Adding SSL support for signup and login to a Rails app
First, get an SSL Cert. In a quick search, GoDaddy seem to be one of the cheaper options at $29.99/year. Pick the ‘Standard SSL’ option.
Important: When prompted for a passphrase, just press enter. Otherwise you’ll have to enter it every time you start apache.
$ openssl genrsa -des3 -out clikboard.key 1024
$ openssl req -new -key clikboard.key -out clikboard.csr
On the GoDaddy site, click on the certificate you’ve just bought and you will be taken to a screen where you confirm the contact details and a place to host the certificate signing request. Paste the contents of clikboard.csr into this area. Click next and shortly afterwards you’ll receive an email with a link to the certificate zipfile (containing, in my case, 2 files – gd_bundle.crt and clikboard.com.crt). Copy these onto your production server.

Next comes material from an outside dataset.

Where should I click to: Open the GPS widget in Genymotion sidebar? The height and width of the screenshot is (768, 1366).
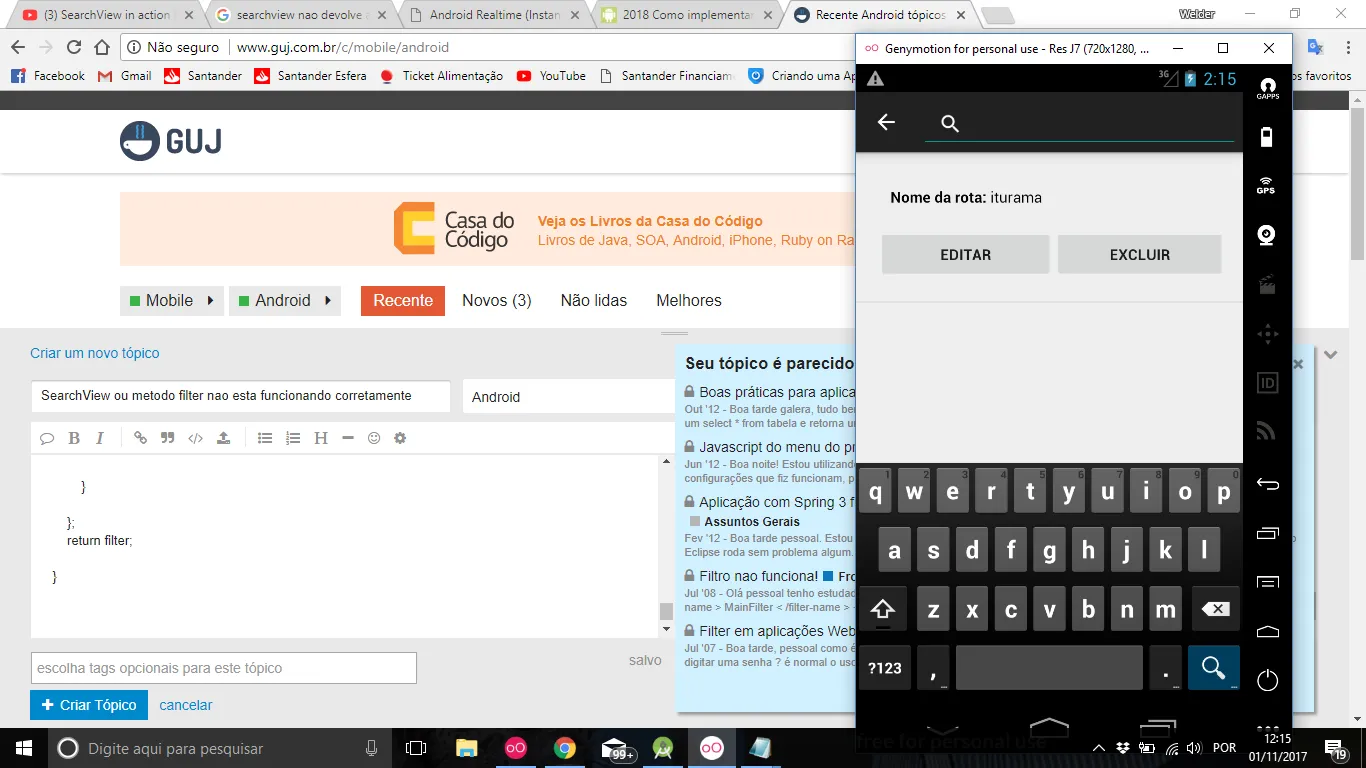tap(1267, 186)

On the server, edit /etc/apache2/sites-available/clikboard (replace this with your site config) to make a copy of the VirtualHost section and replace the :80 with :443 and add the following lines:
SSLEngine on
SSLCertificateFile /home/denis/ssl/clikboard.com.crt
SSLCertificateKeyFile /home/denis/ssl/clikboard.key
SSLCertificateChainFile /home/denis/ssl/gd_bundle.crt
Then, enable SSL and restart apache:
$ sudo a2enmod ssl
$ sudo /etc/init.d/apache2 force-reload
Verify that the site now works with both http and https urls. Of course, all this is apache stuff and really nothing to do with rails. The last part of getting it working with your rails app is actually trivial:
./plugin/install ssl_requirement
Then, follow the instructions in vendor/plugins/ssl_requirement/README.